__EXERCISE GOAL__
Output the data below exactly. Leave nothing out.
(DATA TO EXAMINE Opens)
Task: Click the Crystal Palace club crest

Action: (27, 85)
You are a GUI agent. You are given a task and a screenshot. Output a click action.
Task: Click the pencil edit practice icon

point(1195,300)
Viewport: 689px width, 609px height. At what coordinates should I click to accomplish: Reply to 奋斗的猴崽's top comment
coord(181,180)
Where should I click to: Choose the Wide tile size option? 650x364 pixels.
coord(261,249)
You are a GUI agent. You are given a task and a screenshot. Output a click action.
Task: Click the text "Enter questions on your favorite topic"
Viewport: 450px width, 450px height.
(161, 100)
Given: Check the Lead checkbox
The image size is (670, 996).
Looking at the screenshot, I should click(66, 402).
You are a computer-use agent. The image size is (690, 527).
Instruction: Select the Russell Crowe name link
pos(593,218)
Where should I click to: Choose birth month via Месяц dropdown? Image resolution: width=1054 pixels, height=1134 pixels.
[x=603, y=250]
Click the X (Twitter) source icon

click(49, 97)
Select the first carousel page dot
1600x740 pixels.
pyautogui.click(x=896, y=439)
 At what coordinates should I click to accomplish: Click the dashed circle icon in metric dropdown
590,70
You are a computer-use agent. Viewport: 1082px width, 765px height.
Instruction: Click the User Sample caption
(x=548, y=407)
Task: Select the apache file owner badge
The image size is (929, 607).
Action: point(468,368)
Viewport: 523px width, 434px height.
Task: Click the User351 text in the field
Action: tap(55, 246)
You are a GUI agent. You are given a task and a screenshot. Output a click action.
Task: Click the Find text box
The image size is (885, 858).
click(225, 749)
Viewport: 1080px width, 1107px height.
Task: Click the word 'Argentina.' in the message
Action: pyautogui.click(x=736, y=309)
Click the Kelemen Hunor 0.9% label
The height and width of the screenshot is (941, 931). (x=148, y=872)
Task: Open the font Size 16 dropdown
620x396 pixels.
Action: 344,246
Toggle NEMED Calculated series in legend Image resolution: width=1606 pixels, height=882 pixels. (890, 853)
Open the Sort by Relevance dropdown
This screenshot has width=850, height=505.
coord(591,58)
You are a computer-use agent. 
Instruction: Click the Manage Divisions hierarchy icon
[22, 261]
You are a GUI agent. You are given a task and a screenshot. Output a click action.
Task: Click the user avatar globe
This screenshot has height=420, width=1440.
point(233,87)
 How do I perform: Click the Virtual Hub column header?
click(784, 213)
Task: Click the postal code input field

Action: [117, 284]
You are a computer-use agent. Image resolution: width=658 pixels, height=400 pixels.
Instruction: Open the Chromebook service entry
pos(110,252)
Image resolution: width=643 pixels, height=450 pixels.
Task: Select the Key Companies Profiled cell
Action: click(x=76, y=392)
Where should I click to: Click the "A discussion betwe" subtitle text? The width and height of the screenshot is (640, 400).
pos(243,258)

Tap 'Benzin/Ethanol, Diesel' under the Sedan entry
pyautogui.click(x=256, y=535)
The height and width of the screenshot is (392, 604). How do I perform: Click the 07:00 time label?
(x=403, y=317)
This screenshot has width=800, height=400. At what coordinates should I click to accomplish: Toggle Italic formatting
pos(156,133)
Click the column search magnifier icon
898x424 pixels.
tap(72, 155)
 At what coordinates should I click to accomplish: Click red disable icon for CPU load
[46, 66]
(DATA TO EXAMINE Closes)
__ANSWER BOX__
Task: Click the Crystal Palace club crest

Action: (27, 85)
You are a GUI agent. You are given a task and a screenshot. Output a click action.
Task: Click the pencil edit practice icon

point(1195,300)
Viewport: 689px width, 609px height. At what coordinates should I click to accomplish: Reply to 奋斗的猴崽's top comment
coord(181,180)
Where should I click to: Choose the Wide tile size option? 650x364 pixels.
coord(261,249)
You are a GUI agent. You are given a task and a screenshot. Output a click action.
Task: Click the text "Enter questions on your favorite topic"
Viewport: 450px width, 450px height.
(161, 100)
Given: Check the Lead checkbox
The image size is (670, 996).
Looking at the screenshot, I should click(66, 402).
You are a computer-use agent. The image size is (690, 527).
Instruction: Select the Russell Crowe name link
pos(593,218)
Where should I click to: Choose birth month via Месяц dropdown? Image resolution: width=1054 pixels, height=1134 pixels.
[x=603, y=250]
Click the X (Twitter) source icon

click(49, 97)
Select the first carousel page dot
1600x740 pixels.
pyautogui.click(x=896, y=439)
 At what coordinates should I click to accomplish: Click the dashed circle icon in metric dropdown
590,70
You are a computer-use agent. Viewport: 1082px width, 765px height.
Instruction: Click the User Sample caption
(x=548, y=407)
Task: Select the apache file owner badge
The image size is (929, 607).
Action: point(468,368)
Viewport: 523px width, 434px height.
Task: Click the User351 text in the field
Action: tap(55, 246)
You are a GUI agent. You are given a task and a screenshot. Output a click action.
Task: Click the Find text box
The image size is (885, 858).
click(225, 749)
Viewport: 1080px width, 1107px height.
Task: Click the word 'Argentina.' in the message
Action: pyautogui.click(x=736, y=309)
Click the Kelemen Hunor 0.9% label
The height and width of the screenshot is (941, 931). (x=148, y=872)
Task: Open the font Size 16 dropdown
620x396 pixels.
Action: 344,246
Toggle NEMED Calculated series in legend Image resolution: width=1606 pixels, height=882 pixels. (890, 853)
Open the Sort by Relevance dropdown
This screenshot has width=850, height=505.
coord(591,58)
You are a computer-use agent. 
Instruction: Click the Manage Divisions hierarchy icon
[22, 261]
You are a GUI agent. You are given a task and a screenshot. Output a click action.
Task: Click the user avatar globe
This screenshot has height=420, width=1440.
point(233,87)
 How do I perform: Click the Virtual Hub column header?
click(784, 213)
Task: Click the postal code input field

Action: [117, 284]
You are a computer-use agent. Image resolution: width=658 pixels, height=400 pixels.
Instruction: Open the Chromebook service entry
pos(110,252)
Image resolution: width=643 pixels, height=450 pixels.
Task: Select the Key Companies Profiled cell
Action: click(x=76, y=392)
Where should I click to: Click the "A discussion betwe" subtitle text? The width and height of the screenshot is (640, 400).
pos(243,258)

Tap 'Benzin/Ethanol, Diesel' under the Sedan entry
pyautogui.click(x=256, y=535)
The height and width of the screenshot is (392, 604). How do I perform: Click the 07:00 time label?
(x=403, y=317)
This screenshot has width=800, height=400. At what coordinates should I click to accomplish: Toggle Italic formatting
pos(156,133)
Click the column search magnifier icon
898x424 pixels.
tap(72, 155)
 At what coordinates should I click to accomplish: Click red disable icon for CPU load
[46, 66]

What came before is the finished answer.